The Bill caps compensation payable under the CSCS at a maximum of 12 months’ pensionable earnings for compulsory exits, and 15 months’ pensionable earnings for voluntary exits. The Bill also contains a ‘sunset’ clause, whereby clause 1 (which imposes the caps) will expire after 12 months, unless repealed earlier by order-making powers, or extended or revived using order-making powers. The Government’s intention is that new and more long-term amendments will be made to the CSCS timed to dovetail with the expiry of clause 1. The CSCS amendments will be made after consultation with trade unions.
How did the PCS react - with a warm welcome to the Bill?  No...fighting talk:  Quite how an Act of Parliament is going to be found illegal (save for a human rights challenge....or by offending EU Law) is slightly beyond me......I do note that the new Bill does not expressly repeal the need for Union consent - will PCS and HMG have an express/implied repeal debate in the Admin Court some time soon?

Cuts to civil service redundancy pay could be illegal

15 July 2010
The new government's plans to cut civil service redundancy terms could be challenged in parliament and the courts, PCS warns.
Following legal advice, the union is urging MPs to question the validity of the ‘money bill’ laid in parliament today by Cabinet Office minister Francis Maude.
Plans to cut the accrued rights of existing civil and public servants could also be challenged on human rights grounds, the union believes.

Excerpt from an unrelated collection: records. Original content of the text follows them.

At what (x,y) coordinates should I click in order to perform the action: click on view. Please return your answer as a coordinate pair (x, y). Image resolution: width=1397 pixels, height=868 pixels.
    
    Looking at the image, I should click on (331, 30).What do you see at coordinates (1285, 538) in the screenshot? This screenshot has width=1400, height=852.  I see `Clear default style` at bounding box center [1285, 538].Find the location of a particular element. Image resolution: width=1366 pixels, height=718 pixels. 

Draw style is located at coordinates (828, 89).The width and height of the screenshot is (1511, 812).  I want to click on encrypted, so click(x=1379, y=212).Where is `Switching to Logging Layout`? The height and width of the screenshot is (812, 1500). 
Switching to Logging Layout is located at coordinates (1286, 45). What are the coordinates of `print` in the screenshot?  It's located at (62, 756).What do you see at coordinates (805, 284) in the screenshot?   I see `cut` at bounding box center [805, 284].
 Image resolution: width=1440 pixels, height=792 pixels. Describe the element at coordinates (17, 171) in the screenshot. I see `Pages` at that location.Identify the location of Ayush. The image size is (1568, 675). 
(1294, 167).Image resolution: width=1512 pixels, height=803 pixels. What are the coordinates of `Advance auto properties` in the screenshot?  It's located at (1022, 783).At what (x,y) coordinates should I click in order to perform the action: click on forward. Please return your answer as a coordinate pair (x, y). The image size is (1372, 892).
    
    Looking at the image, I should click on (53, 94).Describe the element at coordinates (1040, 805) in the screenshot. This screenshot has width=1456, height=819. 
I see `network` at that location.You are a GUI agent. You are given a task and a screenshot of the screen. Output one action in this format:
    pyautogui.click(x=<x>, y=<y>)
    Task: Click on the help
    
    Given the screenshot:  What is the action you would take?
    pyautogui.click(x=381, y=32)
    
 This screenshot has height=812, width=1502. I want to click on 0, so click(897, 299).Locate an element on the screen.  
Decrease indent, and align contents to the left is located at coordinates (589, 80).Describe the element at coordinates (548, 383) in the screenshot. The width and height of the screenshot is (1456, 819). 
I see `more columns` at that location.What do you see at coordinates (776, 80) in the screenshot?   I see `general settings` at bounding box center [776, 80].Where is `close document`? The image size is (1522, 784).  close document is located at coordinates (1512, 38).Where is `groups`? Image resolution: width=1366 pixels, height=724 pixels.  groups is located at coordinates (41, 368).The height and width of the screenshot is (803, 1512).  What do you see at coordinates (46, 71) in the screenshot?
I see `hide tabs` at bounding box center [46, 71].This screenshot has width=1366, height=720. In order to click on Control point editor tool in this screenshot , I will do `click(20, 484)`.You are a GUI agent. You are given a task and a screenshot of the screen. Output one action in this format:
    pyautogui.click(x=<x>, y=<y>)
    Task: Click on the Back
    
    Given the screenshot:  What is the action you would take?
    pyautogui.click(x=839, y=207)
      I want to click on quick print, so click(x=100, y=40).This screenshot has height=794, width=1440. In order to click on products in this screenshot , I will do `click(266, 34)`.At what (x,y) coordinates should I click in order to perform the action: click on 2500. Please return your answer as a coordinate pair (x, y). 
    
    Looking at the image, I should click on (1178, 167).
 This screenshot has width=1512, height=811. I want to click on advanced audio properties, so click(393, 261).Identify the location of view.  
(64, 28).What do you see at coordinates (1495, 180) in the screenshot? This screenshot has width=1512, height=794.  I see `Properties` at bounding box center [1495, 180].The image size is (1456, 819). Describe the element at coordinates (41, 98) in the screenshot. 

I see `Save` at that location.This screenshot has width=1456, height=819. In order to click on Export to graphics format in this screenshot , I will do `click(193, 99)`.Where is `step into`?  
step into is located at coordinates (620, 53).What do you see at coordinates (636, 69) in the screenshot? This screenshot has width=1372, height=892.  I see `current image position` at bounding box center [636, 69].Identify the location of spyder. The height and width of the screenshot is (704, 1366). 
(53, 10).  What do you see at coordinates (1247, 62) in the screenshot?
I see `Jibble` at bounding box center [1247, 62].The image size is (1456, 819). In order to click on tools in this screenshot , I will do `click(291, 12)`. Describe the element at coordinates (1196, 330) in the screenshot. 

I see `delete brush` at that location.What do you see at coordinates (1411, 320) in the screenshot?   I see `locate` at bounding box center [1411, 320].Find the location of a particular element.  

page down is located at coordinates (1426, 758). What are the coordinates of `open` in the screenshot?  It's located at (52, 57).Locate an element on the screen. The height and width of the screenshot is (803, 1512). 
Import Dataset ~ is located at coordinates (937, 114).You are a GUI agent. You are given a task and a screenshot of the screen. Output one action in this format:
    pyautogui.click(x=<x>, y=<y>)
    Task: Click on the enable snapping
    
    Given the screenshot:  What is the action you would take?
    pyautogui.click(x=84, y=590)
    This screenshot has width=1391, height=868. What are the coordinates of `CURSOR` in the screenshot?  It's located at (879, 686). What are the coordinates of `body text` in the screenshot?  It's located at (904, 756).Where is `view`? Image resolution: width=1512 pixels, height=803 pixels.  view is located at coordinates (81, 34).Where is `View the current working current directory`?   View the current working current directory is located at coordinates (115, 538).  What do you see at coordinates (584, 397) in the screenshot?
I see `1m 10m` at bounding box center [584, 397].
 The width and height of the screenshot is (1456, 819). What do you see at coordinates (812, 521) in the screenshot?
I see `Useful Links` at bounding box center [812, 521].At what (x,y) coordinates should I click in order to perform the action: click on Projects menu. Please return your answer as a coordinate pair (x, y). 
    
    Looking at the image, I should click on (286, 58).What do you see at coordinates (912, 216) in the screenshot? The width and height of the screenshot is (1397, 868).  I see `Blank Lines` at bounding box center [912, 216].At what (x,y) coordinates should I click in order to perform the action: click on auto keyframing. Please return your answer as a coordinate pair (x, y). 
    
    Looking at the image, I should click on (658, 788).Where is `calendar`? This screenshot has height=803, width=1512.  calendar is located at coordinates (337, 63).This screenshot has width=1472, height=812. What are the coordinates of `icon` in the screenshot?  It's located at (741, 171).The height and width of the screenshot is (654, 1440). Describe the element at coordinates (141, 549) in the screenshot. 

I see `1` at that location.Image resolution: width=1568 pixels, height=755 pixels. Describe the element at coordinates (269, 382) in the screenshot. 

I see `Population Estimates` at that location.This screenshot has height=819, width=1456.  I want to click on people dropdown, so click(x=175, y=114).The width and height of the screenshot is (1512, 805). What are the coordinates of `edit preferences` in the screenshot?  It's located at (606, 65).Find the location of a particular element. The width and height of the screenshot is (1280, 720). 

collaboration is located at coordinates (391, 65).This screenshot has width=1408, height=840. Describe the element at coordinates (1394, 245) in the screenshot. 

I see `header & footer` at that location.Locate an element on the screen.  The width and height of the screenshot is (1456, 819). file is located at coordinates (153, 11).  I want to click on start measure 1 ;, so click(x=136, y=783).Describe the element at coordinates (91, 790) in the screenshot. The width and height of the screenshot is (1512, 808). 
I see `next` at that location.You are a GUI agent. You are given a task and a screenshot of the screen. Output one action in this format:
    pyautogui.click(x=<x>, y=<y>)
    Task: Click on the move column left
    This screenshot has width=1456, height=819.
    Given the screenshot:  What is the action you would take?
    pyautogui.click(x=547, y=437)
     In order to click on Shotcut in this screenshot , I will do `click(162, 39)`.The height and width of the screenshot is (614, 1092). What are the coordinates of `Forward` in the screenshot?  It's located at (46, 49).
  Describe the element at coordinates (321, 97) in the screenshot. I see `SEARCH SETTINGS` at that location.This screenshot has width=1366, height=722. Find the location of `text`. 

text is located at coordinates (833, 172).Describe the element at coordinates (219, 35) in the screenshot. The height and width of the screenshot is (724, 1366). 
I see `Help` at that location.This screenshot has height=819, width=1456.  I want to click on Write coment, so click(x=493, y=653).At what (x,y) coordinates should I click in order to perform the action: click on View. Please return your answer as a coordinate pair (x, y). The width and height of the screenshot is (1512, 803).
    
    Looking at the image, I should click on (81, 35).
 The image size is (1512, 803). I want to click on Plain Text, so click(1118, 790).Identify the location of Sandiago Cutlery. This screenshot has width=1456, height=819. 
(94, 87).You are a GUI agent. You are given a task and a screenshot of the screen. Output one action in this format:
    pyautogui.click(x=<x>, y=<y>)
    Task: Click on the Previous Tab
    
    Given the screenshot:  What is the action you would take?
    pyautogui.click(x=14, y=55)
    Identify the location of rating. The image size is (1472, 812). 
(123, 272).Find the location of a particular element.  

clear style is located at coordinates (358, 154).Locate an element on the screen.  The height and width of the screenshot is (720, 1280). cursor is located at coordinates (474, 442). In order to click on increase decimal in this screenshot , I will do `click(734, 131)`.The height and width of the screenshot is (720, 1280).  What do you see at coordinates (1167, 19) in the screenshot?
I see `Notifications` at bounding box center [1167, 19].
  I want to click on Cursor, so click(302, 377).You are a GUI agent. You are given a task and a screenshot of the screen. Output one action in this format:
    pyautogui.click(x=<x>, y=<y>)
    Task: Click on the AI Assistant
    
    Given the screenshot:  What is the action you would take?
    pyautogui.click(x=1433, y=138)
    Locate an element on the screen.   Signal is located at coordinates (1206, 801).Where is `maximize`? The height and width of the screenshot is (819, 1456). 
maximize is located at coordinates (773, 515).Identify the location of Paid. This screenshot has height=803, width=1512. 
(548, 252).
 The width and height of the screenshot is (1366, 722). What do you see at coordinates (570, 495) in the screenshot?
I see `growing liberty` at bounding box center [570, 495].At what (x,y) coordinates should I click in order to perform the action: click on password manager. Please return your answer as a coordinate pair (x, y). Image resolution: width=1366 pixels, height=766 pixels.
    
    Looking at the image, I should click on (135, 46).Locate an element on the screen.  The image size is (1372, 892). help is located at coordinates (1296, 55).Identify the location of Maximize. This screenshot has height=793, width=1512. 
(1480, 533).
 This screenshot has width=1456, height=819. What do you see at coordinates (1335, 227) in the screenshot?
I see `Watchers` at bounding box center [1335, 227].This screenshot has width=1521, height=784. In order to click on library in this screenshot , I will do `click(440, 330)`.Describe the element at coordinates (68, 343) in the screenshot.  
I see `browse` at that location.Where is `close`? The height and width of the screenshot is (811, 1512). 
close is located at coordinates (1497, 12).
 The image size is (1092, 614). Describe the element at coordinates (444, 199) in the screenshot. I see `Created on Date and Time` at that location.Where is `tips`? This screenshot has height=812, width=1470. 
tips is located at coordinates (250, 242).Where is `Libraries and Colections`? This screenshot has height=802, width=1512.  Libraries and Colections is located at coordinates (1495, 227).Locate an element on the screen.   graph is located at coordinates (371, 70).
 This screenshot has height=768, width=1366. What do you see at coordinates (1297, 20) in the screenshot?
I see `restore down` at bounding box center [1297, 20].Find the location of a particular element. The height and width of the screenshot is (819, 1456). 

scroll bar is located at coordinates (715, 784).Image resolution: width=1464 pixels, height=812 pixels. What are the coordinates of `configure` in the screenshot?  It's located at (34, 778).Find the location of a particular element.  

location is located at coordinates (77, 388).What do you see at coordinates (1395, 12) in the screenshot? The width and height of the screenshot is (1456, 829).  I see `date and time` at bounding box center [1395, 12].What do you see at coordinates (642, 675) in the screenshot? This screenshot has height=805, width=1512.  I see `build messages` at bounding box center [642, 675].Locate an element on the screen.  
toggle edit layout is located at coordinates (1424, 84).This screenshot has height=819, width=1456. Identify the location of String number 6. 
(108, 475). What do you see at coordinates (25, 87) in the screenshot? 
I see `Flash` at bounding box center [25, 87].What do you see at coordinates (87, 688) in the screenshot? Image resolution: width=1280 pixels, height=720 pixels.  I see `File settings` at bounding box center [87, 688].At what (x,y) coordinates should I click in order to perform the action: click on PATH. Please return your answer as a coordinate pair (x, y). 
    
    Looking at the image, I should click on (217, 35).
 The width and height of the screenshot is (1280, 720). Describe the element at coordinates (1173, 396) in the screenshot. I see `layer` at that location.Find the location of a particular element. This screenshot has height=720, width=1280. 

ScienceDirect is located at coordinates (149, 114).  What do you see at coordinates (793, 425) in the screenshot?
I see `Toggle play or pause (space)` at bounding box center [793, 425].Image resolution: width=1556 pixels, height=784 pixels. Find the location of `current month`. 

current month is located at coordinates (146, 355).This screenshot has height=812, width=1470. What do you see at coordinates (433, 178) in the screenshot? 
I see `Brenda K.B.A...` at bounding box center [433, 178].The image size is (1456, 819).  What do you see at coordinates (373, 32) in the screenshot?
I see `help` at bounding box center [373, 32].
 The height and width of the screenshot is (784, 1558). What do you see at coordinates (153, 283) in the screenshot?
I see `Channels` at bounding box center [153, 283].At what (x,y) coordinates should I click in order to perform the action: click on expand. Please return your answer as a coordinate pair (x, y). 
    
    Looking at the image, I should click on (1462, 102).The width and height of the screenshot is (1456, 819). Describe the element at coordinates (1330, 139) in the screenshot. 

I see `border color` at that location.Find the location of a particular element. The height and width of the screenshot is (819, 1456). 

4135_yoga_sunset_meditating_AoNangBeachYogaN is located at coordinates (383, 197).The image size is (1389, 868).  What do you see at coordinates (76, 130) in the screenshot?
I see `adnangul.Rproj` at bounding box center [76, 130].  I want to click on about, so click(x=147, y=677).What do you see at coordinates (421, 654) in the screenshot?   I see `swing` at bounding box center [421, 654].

The High Court has ruled twice in PCS’s favour that the previous government acted unlawfully when it tried to cut redundancy terms without the union’s agreement
The High Court has ruled twice in PCS’s favour that the previous government acted unlawfully when it tried to cut redundancy terms without the union’s agreement.
The union also says the Cabinet Office’s claim that civil servants can receive six years’ pay on being made redundant is highly misleading because this applies to almost none of the existing workforce.
Nor is it accurate to say that the ‘average’ payout is three years’ salary. Only staff with 20 years’ service would qualify for this, but the average length of service for admin officers - who make up 47% of the civil service - is just seven years, rising to 14 years for executive officers.
PCS general secretary Mark Serwotka said: “We will be studying the proposed legislation in detail, but our advice suggests the government might be repeating the mistakes of the previous administration in acting outside the law, simply to make it easier and cheaper to cuts tens of thousands of jobs.
“We fundamentally reject the need for these cuts and, as well as challenging them in parliament and the courts if necessary, we will pursue every avenue to oppose them in towns and cities across the UK.”